Mack and Johnson are now brand ambassadors for Farmers Insurance but the cost of playing golf for most players at the level needed to advance in the pro ranks remains an obstacle with travel, lodging and entry fees. Bentley suggested that golf should follow the example of the U.S. Tennis Association, which helps its young players financially.

“The USTA takes care of the travel expenses, the equipment is all taken care of,” he said. “So pretty much the USTA has taken cost out of the equation and I think that’s why you see so many African American women ranked in the top 100 in tennis. So I think at some point, golf’s going to have to do that if they want to really want to make that huge leap and diversify the game.”

Support system

Bentley said the APGA tour has two principal sponsors in Lexus and Farmers Insurance and that more are on the way. Lexus, the tour’s presenting sponsor, awarded a car to 2020 player of the year Tim O’Neill.

The APGA also assists college players, partnering with the PGA Tour in a weekly ranking. Bentley said the top five graduating seniors will be sponsored into APGA events and then have their entry fees covered by the PGA Tour for the Korn Ferry Tour qualifying school.

In addition, he said eight spots in APGA tournaments are reserved for college and high school players.

Bentley said he plans to launch a women’s APGA next year and that the PGA Tour has pledged its support. He said the goal once the venture is undertaken is to “have the same prize money, the same player development program, we have the same resources for the women that we have for the men.”

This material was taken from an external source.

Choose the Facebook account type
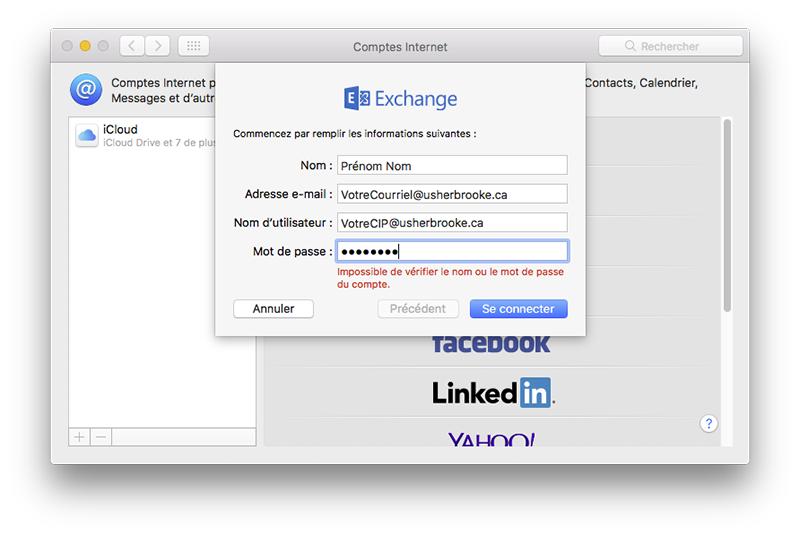Image resolution: width=800 pixels, height=536 pixels. click(491, 345)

Then there is the continued evolution of the APGA in increased opportunities such as with equipment, course management and the PGA of America and the golf professional business.

“There’s a lot of dialogue and there’s a lot of plans that are finally starting to at least be put in place,” Stills said. “We’re looking forward to everybody following through, and for the other side of the coin, our players and our guys following through to pursue those opportunities also. So it’s definitely in a better place and trending the right direction as far as I’m concerned.”